In recognition of Martin Luther King Jr. Day, CNN host Don Lemon had King’s nephew on as a guest and the interview turned into a complete train wreck.
Try as he might, and, boy, did he ever try, Lemon could not get Isaac Newton Farris Jr., to agree that President Trump is a racist. But the exchange proved to be instructive in the agenda of each man.
Setting the tone of the interview, Lemon first played a clip of King’s eldest son, Martin Luther King III, proclaiming that we’re living in “evil days” as a result of the president.
Farris suggested that Trump may be “uniformed” on matters, but he was clear that he did not see Trump as a racist.
“But the president, I do not think, is a racist as we have traditionally known in this country,” said Farris, who took part in a White House event Friday honoring his uncle.
Grateful to join @POTUS, @SecretaryCarson & pastor Isaac Newton Farris Jr., the nephew of Dr. Martin Luther King Jr., as the President signed a proclamation to honor Dr.
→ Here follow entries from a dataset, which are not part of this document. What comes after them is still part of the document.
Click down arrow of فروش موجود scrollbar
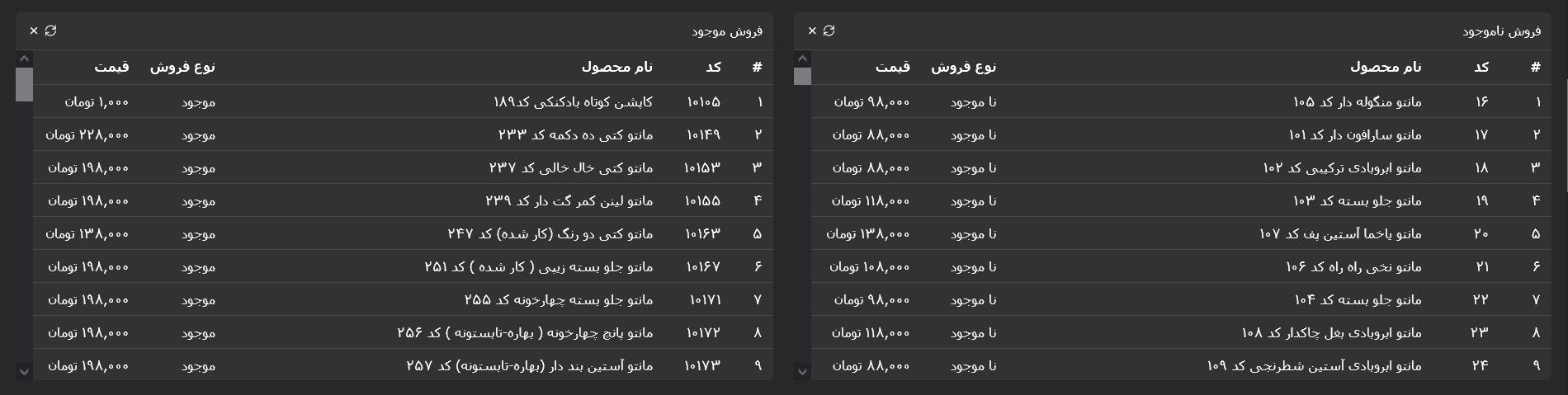The image size is (1568, 395). coord(24,372)
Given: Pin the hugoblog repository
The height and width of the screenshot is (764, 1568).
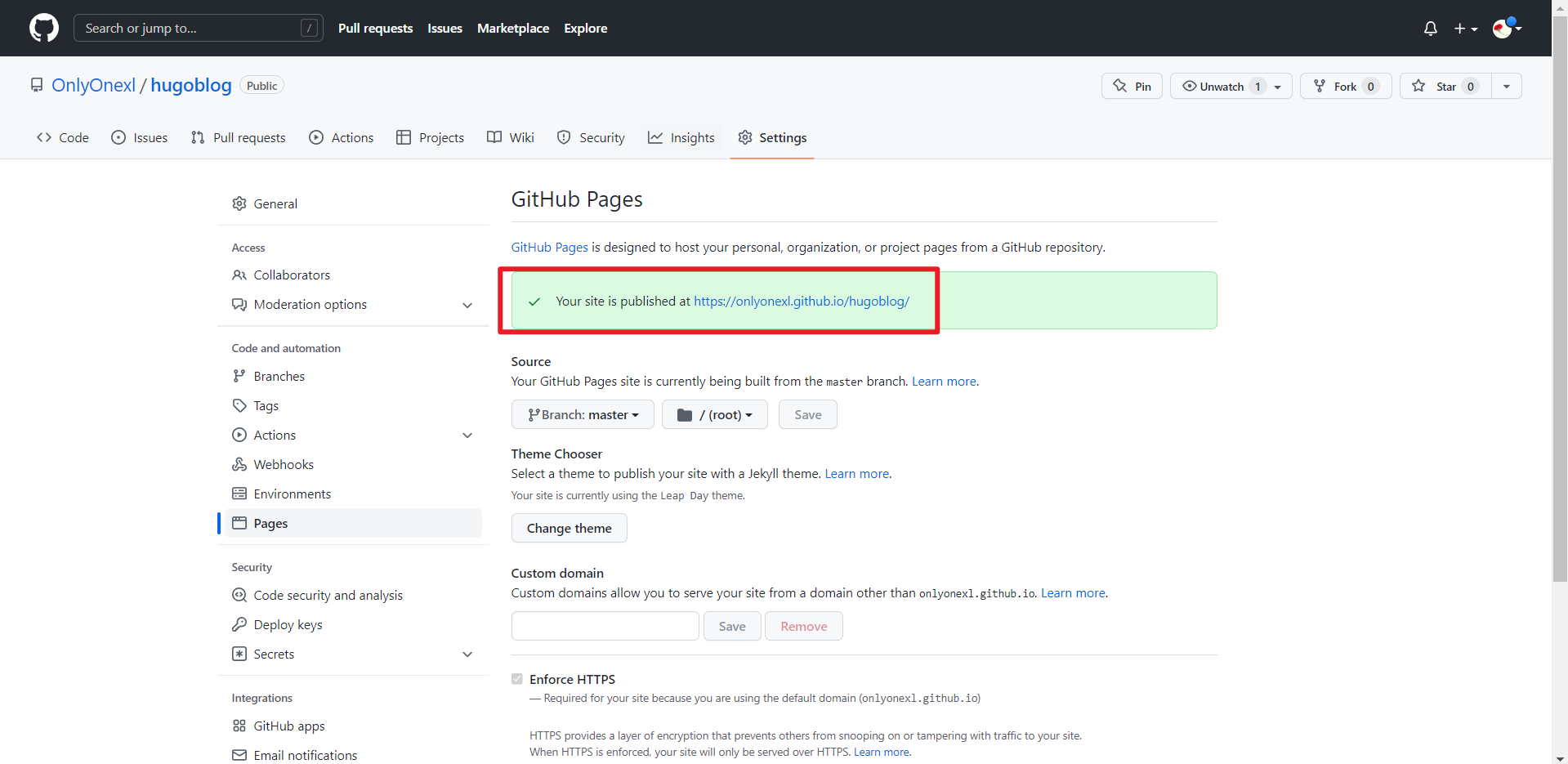Looking at the screenshot, I should 1132,86.
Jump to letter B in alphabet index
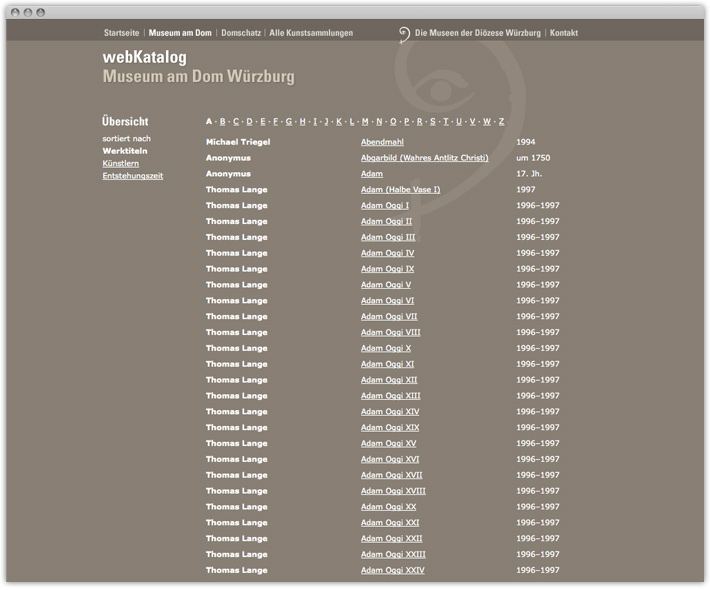Viewport: 710px width, 590px height. (x=223, y=122)
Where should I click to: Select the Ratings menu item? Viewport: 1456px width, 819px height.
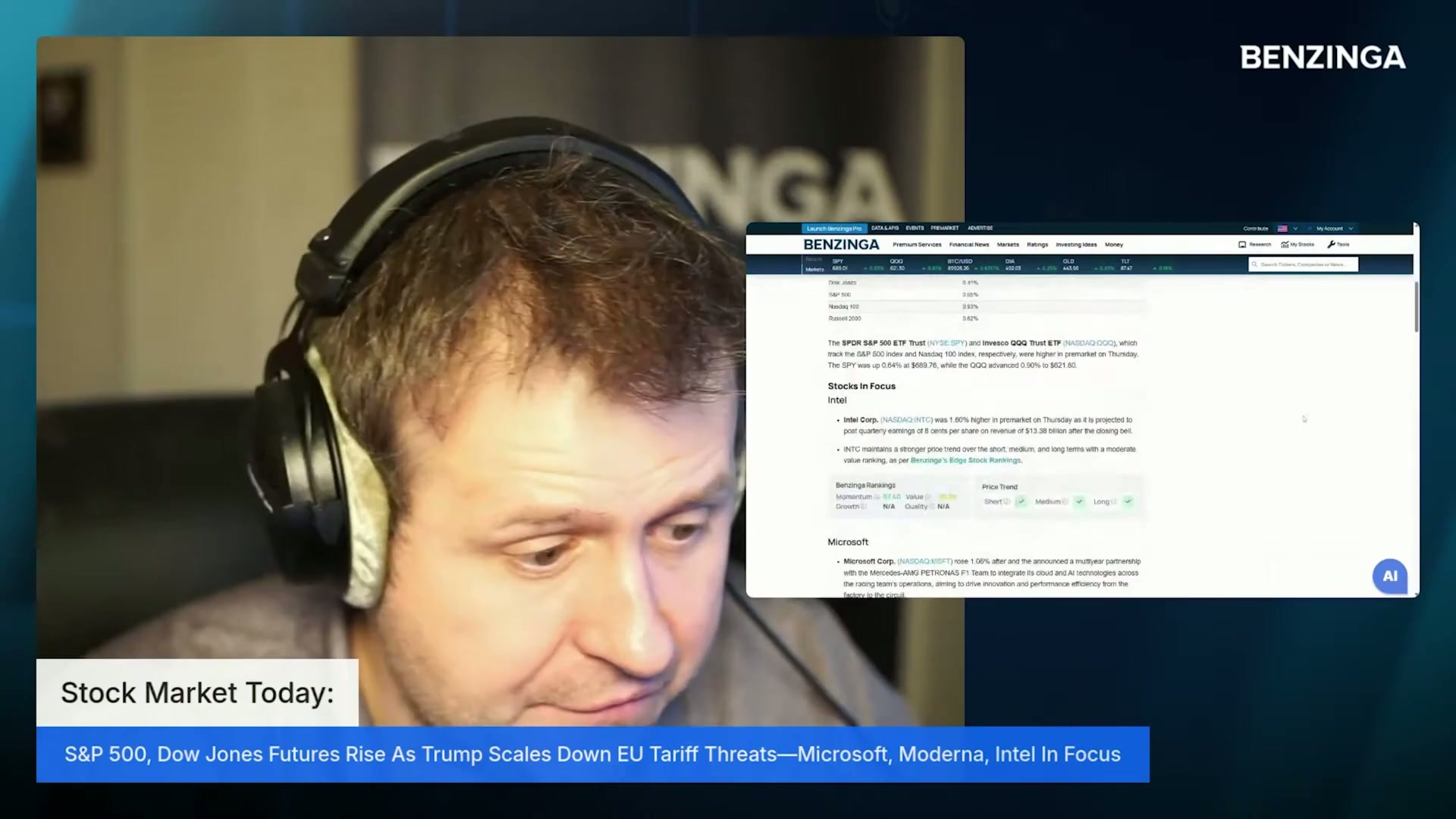click(1037, 245)

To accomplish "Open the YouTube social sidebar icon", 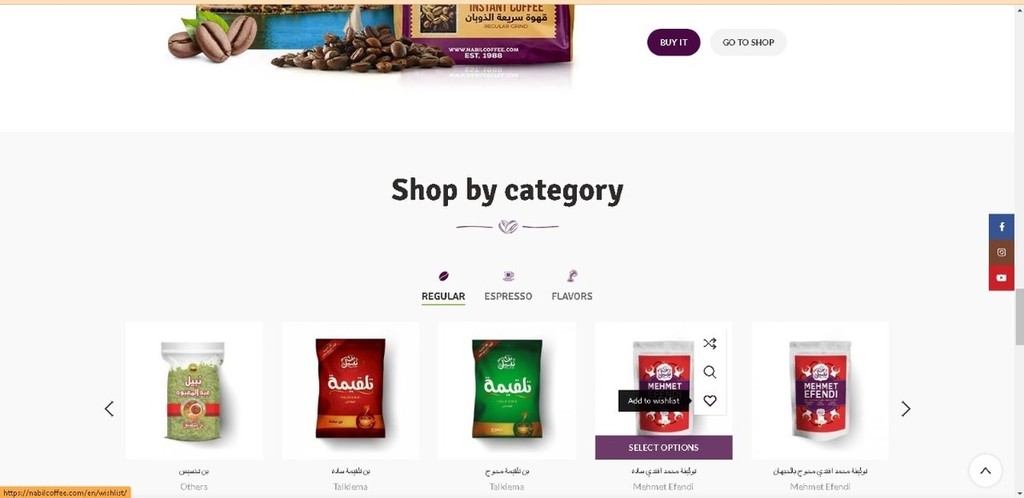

King, a great American HERO whose persistence and courage changed our Nation. pic.twitter.com/fL0a5KyVY2
— Vice President Mike Pence Archived (@VP45) January 12, 2018
Lemon started out calm and respectful, but as he failed over and over to convince his guest that Trump is a racist, going so far as to declare what’s in the president’s heart, the CNN host’s demeanor became more aggressive.
Farris again explained that being “racially uninformed” doesn’t make you a racist, but Lemon responded by comparing Trump to George Wallace and saying some members of the KKK don’t think they are racist.
“I personally don’t think that President Trump is a racist in (the) traditional sense,” MLK Jr.'s nephew Isaac Newton Farris Jr. (shown here at yesterday's event) tells CNN. “I think that President Trump is racially uninformed or racially ignorant.” (Pool Photo) pic.twitter.com/MzVaVsFScA
— West Wing Reports (edited by Paul Brandus) (@WestWingReport) January 13, 2018
And while Farris’ point was that we have to be careful about throwing around the racist label, a point he made in a rational, intelligent manner, Lemon’s frustrations in not being able to convince Farris that Trump is “racist and ignorant of the fact that he is racist” soon got the better of him.
Lemon bemoaned how it’s “tough” for him to make such claims against the president of the United States, before turning on his guest for “defending” Trump.
“You’re not even part of the immediate family and people are wondering what is in it for you,” Lemon said. “Are you capitalizing off of Dr. King because you cannot believe that this president is not racist if you listen to what he says.”
Farris clarified that he was not defending Trump, but a principle, and explained how Trump is not a racist in the same manner as George Wallace.
“Donald Trump says, hey, black people, your community is wrecked,” he said. “Your black leaders have abandoned you. Give me a chance, is what he’s saying. He did not say, blacks, your community is wrecked and you’re subhuman and you don’t deserve a chance. He did not say that.”
Lemon had to leave it there as explained that they had run way over time, but it was a good interview in that you could clearly see a difference in a debate between one man with an anti-Trump agenda against a man more focused on solving problems.